WoN absorbed employees are covered by the CBA of an existing labor union
and may be compelled to join such without violating his right not to join?

Held:

SC affirmed CA. Absorbed employees are covered by the CBA of the existing
labor union.

All employees in the bargaining unit covered by a Union Shop Clause in


their CBA with management are subject to its terms. However, under law and
jurisprudence, the following kinds of employees are exempted from its
coverage, namely, employees who at the time the union shop agreement takes
effect are bona fide members of a religious organization which prohibits
its members from joining labor unions on religious grounds; employees
already in the service and already members of a union other than the
majority at the time the union shop agreement took effect; confidential
employees who are excluded from the rank and file bargaining
unit; and employees excluded from the union shop by express terms of the
agreement.

When certain employees are obliged to join a particular union as a


requisite for continued employment, as in the case of Union Security
Clauses, this condition is a valid restriction of the freedom or right not
to join any labor organization because it is in favor of unionism.

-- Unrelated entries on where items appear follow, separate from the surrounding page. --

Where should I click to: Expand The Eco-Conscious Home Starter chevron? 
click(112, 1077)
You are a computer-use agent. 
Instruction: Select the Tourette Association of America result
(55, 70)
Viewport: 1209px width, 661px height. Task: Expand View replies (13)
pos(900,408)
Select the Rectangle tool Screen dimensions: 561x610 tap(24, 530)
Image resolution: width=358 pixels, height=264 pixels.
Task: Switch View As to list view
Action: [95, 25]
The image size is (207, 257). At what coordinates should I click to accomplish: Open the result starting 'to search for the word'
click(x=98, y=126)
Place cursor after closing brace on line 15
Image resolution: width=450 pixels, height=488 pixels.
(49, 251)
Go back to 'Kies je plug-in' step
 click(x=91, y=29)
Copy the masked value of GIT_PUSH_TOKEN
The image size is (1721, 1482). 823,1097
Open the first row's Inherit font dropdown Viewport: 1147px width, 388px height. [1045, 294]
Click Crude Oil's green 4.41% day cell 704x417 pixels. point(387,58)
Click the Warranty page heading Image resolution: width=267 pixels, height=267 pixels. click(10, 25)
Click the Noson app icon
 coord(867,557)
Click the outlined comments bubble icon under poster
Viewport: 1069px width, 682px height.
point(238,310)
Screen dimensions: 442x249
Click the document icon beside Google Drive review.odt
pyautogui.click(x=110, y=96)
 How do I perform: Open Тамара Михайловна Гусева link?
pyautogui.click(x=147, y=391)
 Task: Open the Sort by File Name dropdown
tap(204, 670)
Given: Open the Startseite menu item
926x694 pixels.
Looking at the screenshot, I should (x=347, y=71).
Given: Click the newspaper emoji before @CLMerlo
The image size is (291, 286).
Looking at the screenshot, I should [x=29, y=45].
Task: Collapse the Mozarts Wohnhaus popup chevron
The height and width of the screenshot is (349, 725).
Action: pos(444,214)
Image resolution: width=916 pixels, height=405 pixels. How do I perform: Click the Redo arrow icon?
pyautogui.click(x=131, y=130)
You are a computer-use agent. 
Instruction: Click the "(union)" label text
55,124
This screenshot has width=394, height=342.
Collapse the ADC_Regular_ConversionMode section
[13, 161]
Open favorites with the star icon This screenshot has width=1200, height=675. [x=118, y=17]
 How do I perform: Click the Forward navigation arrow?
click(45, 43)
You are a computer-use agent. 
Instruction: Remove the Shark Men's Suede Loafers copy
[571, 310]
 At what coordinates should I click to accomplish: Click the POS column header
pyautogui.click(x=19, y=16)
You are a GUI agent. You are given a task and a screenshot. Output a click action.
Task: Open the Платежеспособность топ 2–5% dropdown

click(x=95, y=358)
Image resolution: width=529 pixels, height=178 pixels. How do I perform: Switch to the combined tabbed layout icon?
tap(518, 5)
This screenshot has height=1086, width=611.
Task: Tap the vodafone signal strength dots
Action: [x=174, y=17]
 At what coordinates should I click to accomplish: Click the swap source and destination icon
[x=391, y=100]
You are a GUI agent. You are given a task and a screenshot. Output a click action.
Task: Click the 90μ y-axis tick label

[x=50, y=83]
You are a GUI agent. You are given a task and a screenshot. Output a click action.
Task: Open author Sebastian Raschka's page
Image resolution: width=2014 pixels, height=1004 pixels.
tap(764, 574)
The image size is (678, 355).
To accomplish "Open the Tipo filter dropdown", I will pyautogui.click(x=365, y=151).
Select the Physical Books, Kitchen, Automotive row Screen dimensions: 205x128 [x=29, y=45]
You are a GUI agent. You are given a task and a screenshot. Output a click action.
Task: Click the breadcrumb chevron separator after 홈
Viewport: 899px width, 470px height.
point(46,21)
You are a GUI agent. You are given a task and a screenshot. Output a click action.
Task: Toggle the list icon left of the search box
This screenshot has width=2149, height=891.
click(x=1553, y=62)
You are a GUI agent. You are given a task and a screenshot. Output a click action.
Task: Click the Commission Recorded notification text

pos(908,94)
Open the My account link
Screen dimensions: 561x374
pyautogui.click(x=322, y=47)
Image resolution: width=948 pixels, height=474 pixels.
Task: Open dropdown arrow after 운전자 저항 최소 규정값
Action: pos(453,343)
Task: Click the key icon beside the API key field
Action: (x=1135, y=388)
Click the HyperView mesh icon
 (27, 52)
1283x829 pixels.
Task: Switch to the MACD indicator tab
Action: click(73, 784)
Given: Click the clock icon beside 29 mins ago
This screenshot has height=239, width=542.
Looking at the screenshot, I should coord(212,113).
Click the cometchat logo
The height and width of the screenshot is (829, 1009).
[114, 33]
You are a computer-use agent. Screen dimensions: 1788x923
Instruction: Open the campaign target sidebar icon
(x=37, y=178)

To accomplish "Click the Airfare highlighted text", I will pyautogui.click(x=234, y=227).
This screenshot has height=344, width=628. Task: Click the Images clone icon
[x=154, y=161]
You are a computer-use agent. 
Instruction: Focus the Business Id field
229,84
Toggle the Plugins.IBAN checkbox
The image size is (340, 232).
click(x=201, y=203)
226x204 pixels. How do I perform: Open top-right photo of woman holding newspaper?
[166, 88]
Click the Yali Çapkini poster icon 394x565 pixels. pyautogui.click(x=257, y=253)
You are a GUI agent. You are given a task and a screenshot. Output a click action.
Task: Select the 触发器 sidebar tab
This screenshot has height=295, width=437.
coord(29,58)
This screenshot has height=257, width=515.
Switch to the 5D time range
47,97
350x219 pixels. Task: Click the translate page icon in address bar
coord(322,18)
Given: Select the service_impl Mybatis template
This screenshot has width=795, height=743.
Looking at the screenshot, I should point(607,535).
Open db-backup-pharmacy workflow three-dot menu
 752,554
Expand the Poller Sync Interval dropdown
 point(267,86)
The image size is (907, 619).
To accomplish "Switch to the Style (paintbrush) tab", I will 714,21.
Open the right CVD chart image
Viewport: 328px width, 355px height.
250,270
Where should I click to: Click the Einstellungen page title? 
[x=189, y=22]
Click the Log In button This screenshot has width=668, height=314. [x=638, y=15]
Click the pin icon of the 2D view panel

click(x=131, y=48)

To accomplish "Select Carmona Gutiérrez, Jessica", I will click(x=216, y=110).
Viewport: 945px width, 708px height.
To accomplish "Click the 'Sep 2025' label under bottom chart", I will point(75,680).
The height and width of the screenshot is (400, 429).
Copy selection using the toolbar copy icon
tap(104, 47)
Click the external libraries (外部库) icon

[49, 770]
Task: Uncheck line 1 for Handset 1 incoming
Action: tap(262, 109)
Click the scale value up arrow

This
Court, on occasion, has even held that a union security clause in a CBA is
not a restriction of the right of freedom of association guaranteed by the
Constitution.

Time and again, this Court has ruled that the individual employee’s right
not to join a union may be validly restricted by a union security clause in
a CBA49 and such union security clause is not a violation of the employee’s
constitutional right to freedom of association.